Mi reina, el nombre de la presente exhibición, es una expresión afectuosa y familiar de uso muy extendido en el Nordeste argentino y en Paraguay. Típicamente ambigua, como tantas marcas del habla popular, connota al mismo tiempo la soberanía y la sumisión, la posesión y la pleitesía de quien la dice en relación a su destinataria o destinatario.

En estos jardines de la intemperie de Diego Figueroa, el rey -la reina- ya no proyecta su mirada soberana sobre la extensión potencialmente infinita de sus dominios: es apenas una ausencia, una estatua derribada de su pedestal, al que sus pies oscuros todavía se aferran firmemente.

La soberanía, como es sabido, es también un concepto político y filosófico complejo.
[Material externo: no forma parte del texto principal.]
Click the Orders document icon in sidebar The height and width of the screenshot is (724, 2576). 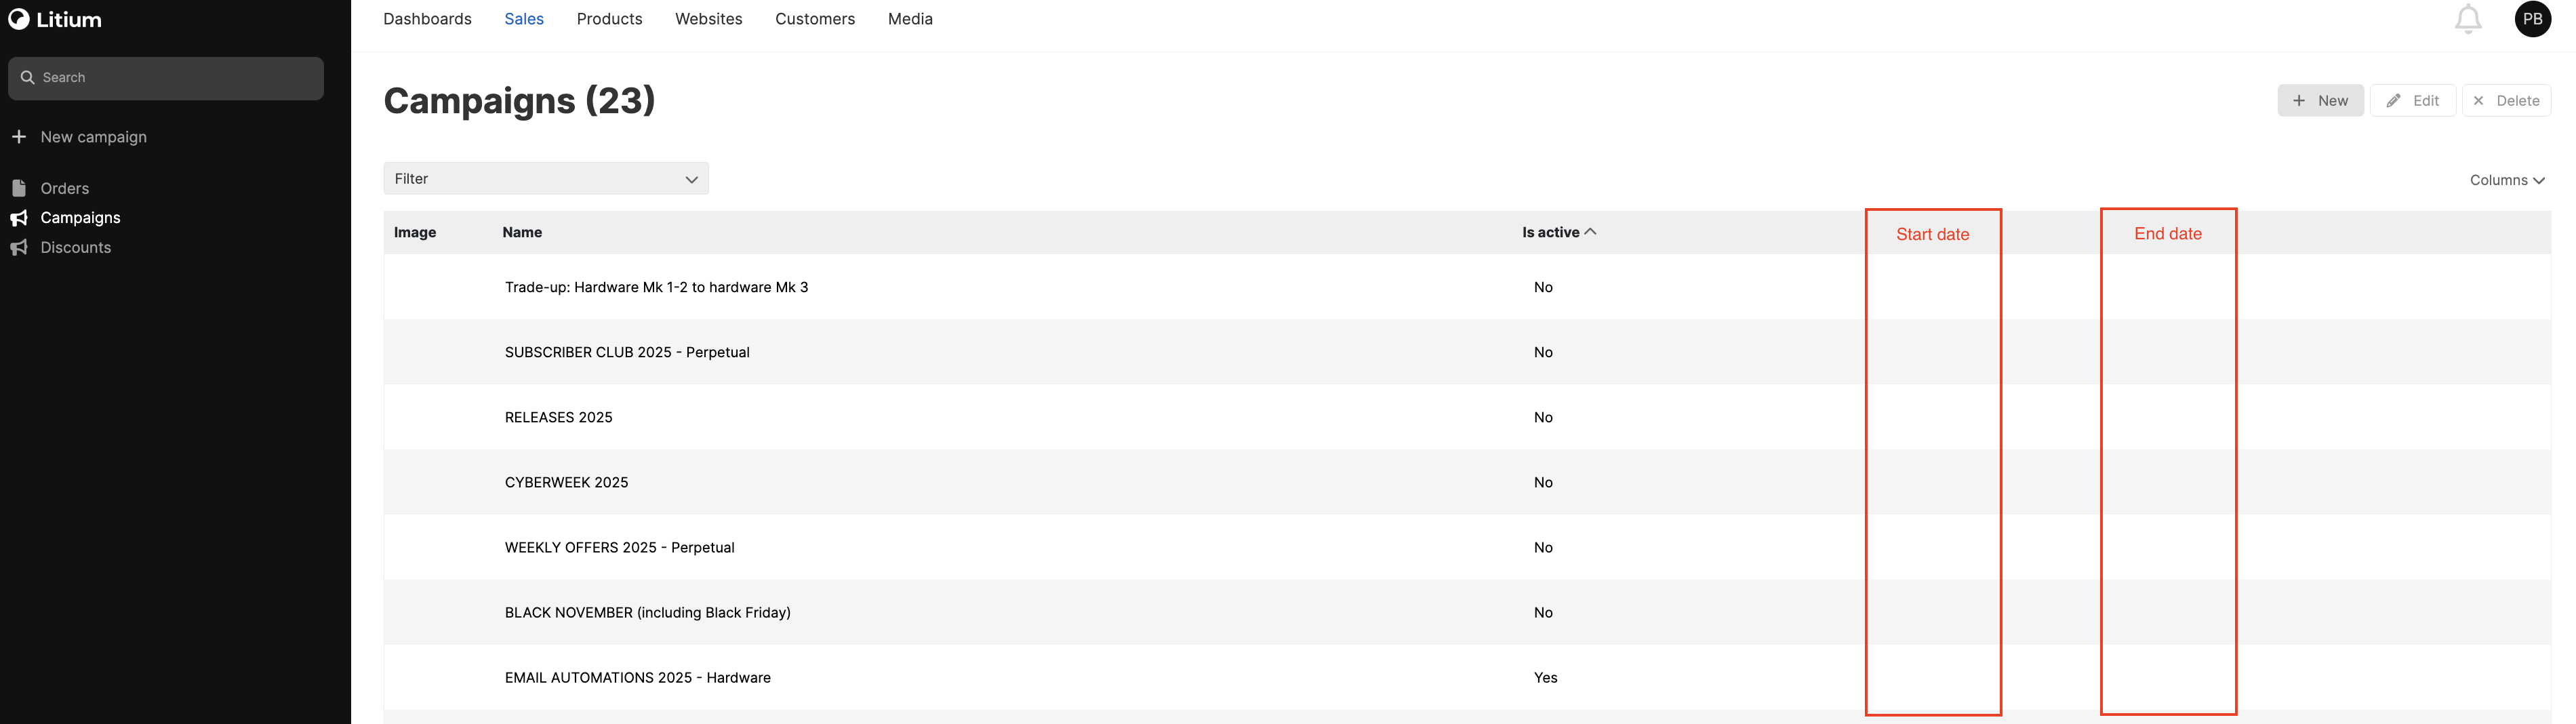(19, 188)
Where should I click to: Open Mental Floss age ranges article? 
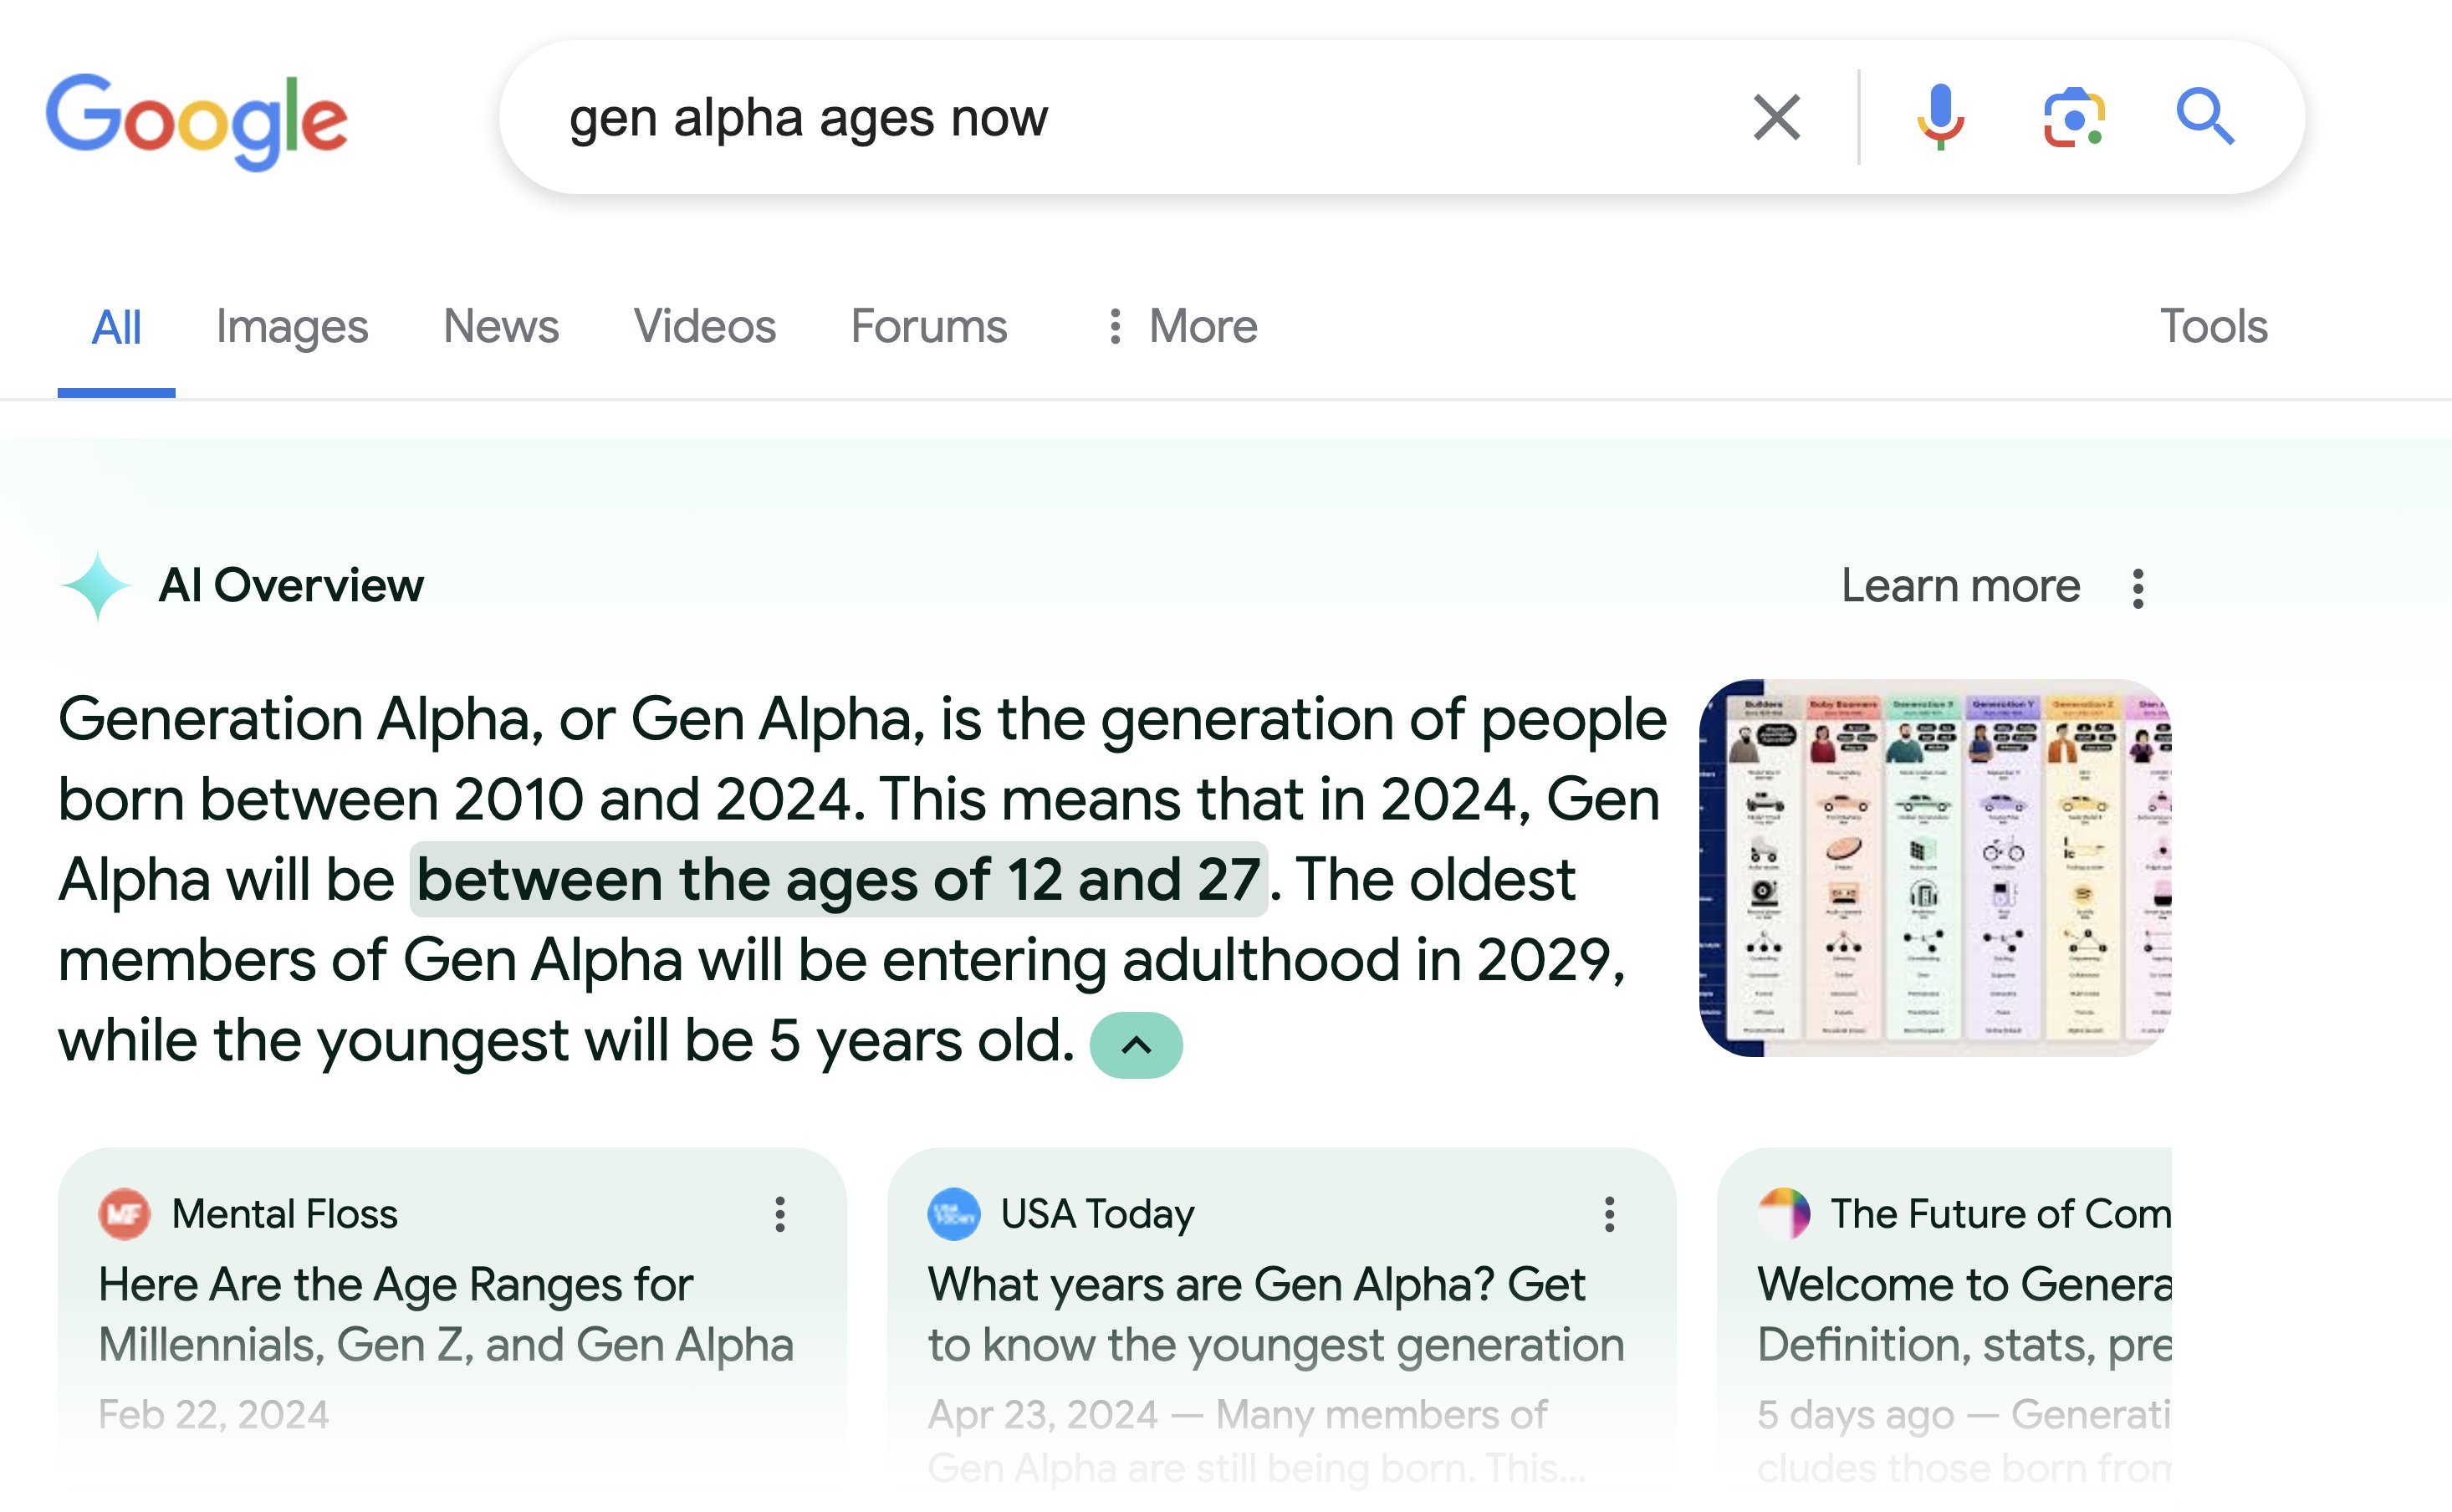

Para Georges Bataille, el pensamiento soberano es aquel que no se somete a la necesidad, y se hace disponible para el “juego verdadero”, en el que se plantea la cuestión de la vida y de la muerte, aquel que es capaz de igualar lo que tiene un fin y un sentido con aquello que no lo tiene. Un pensar soberano es, en suma, y como intentan decirnos estas obras, aquel que es capaz de sacudirse, mediante la revuelta que todavía puede movilizar el arte si logra liberarse de la servidumbre de ser un mero portador de distinción, la sumisión al régimen cifrado de la imagen y la tiranía de las economías de la atención, que consumen con su impotencia impuesta los instantes más preciosos de nuestra existencia.”